AIM: Rewrite the entries as a Markdown table with the columns "Row" and "Line", starting with the line containing "Image resolution: width=2576 pixels, height=1428" and going on through the line containing "Looking at the image, I should click on (427, 34).". Give each line its own numbered row and leave out blank lines.

⁂

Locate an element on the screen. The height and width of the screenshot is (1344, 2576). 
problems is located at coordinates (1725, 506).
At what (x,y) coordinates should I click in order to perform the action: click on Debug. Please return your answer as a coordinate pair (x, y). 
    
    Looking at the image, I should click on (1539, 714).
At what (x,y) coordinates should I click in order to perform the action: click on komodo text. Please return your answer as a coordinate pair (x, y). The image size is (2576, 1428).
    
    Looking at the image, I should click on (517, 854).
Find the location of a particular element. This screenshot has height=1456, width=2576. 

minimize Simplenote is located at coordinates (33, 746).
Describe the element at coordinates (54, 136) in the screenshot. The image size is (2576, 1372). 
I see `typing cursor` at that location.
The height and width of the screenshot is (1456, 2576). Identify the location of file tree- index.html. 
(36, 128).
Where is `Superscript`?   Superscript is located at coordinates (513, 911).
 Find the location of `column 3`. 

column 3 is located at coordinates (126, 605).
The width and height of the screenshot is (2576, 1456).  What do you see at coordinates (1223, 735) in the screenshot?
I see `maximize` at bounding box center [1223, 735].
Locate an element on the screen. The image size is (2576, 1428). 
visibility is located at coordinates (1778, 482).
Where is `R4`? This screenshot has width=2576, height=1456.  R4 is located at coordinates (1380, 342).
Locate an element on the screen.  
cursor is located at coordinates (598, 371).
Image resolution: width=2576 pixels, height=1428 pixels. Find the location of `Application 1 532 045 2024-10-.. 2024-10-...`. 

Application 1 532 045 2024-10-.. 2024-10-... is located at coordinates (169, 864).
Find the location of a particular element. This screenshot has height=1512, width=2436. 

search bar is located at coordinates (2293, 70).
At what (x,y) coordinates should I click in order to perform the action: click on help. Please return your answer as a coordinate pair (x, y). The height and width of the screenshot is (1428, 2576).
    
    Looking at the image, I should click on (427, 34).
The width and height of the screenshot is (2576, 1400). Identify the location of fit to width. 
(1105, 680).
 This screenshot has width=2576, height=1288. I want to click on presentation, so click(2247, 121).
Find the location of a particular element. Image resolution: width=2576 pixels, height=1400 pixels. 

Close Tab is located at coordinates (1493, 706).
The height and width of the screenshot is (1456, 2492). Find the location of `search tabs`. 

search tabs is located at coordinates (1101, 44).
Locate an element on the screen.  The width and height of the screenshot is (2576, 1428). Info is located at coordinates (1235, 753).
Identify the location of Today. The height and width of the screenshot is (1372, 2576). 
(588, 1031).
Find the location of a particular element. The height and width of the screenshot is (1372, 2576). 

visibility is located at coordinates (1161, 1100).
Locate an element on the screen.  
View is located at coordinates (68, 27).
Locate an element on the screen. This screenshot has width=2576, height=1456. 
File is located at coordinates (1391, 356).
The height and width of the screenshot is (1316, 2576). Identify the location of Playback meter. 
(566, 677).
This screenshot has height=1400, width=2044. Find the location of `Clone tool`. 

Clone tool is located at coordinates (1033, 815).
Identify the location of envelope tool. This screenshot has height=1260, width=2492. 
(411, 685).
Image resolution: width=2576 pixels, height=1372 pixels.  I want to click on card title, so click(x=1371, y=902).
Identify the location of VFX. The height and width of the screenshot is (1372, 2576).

⁂

RESULT OF THE TASK:
| Row | Line |
|---|---|
| 1 | Image resolution: width=2576 pixels, height=1428 pixels. Find the location of `Application 1 532 045 2024-10-.. 2024-10-...`.  |
| 2 | Application 1 532 045 2024-10-.. 2024-10-... is located at coordinates (169, 864). |
| 3 | Find the location of a particular element. This screenshot has height=1512, width=2436.  |
| 4 | search bar is located at coordinates (2293, 70). |
| 5 | At what (x,y) coordinates should I click in order to perform the action: click on help. Please return your answer as a coordinate pair (x, y). The height and width of the screenshot is (1428, 2576). |
| 6 |     Looking at the image, I should click on (427, 34). |